**PROVIDED TEXT:**
Wednesday, April 13, 2011

NO! DON'T LOCK THAT OBAMA BACK IN THE ATTIC!

I've been reading through the transcript of the president's speech, and, generally speaking, it's quite heartening. I don't blame Steve Benen for calling it a "rousing rejection of Republican radicalism." I love this, about the Paul Ryan budget:

Worst of all, this is a vision that says even though America can't afford to invest in education or clean energy; even though we can't afford to maintain or commitment to Medicare and Medicaid, we can somehow afford more than $1 trillion in new tax breaks for the wealthy. Think about it. In the last decade, the average income of the bottom 90% of all working Americans actually declined. Meanwhile, the top 1% saw their income rise by an average of more than a quarter of a million dollars each. And that's who needs to pay less taxes? They want to give people like me a two hundred thousand dollar tax cut that's paid for by asking thirty three seniors to each pay six thousand dollars more in health costs? That's not right, and it's not going to happen as long as I'm President.

Wow -- does he really mean that? And does he really mean this?

**PROVIDED INFORMATION:**
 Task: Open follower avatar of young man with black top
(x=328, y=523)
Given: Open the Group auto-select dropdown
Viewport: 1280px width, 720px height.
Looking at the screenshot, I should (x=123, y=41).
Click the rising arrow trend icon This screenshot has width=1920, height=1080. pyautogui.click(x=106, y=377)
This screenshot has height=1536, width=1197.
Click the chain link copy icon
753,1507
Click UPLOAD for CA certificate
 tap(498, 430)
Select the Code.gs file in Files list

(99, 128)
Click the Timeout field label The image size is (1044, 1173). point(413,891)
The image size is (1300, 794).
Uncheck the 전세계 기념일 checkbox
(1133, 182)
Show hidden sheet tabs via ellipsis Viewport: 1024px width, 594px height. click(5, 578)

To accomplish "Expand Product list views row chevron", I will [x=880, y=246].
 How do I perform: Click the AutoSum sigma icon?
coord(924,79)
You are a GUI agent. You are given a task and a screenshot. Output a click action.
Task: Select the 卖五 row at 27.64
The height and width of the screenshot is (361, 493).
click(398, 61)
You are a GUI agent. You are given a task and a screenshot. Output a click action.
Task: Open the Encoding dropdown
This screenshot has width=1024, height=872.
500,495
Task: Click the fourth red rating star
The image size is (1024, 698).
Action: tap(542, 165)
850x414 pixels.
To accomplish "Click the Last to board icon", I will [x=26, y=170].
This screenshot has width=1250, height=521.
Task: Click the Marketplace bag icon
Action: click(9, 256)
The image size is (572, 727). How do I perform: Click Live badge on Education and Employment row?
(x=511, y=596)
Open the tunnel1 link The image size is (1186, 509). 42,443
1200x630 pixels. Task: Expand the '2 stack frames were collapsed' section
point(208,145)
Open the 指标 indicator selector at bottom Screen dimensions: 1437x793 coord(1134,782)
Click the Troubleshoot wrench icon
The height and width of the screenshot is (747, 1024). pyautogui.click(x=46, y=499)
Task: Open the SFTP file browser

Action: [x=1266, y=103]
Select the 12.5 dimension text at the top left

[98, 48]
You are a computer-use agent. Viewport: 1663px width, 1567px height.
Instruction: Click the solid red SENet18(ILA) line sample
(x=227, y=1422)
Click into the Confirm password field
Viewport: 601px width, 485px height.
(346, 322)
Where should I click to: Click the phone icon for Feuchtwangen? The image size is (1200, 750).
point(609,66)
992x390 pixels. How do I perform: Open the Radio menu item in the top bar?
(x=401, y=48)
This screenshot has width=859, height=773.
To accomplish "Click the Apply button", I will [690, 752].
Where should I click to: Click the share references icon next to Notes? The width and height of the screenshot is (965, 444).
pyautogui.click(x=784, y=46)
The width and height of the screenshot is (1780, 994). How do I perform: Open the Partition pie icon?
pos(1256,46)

**THINGS TO DO:**
1. In the blog post about the president's speech, what did Steve Benen call the speech?
2. Continue the blog post about the president's speech, picking up right after its final sentence.

**RESULTS IN ORDER:**
1. A "rousing rejection of Republican radicalism."

2.
In December, I agreed to extend the tax cuts for the wealthiest Americans because it was the only way I could prevent a tax hike on middle-class Americans. But we cannot afford $1 trillion worth of tax cuts for every millionaire and billionaire in our society. And I refuse to renew them again.

"I refuse"? "It's not going to happen"? Firm, unswerving commitments?

Well, we've had a few of those from President Obama over the years. The Bush tax cuts on the wealthy weren't going to be renewed at all. Gitmo was going to be closed. Obama was going to walk picket lines with union workers. And so on.

I want the guy who gave this speech to be the president in the upcoming weeks and months of negotiating. But I fear this guy is going to be locked away in the attic now that he's given this speech, and his double -- the other Obama, the one who either can't or won't make good on commitments like this -- is going to take it from here. But it would be awfully nice to be wrong about this.